## RECORD SET:

▼

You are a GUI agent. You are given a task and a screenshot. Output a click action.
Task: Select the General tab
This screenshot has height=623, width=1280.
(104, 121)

▲
▼

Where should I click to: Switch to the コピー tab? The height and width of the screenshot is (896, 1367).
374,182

▲
▼

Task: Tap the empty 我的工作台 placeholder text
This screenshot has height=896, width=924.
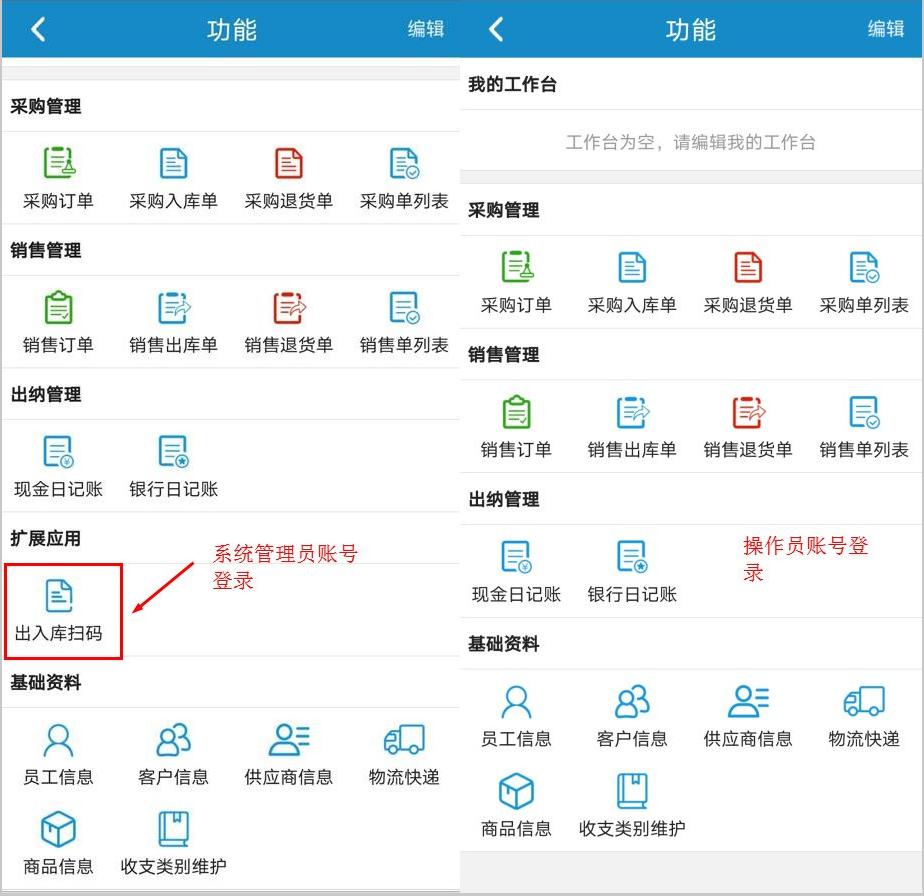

▲

## DIRECTIONS:
Keep both end lines and retype everything in the records above from the line containing "Task: Tap the empty 我的工作台 placeholder text" through the line containing "This screenshot has height=896, width=924.", exactly, with nothing else.

## WRITTEN ANSWER:
Task: Tap the empty 我的工作台 placeholder text
This screenshot has height=896, width=924.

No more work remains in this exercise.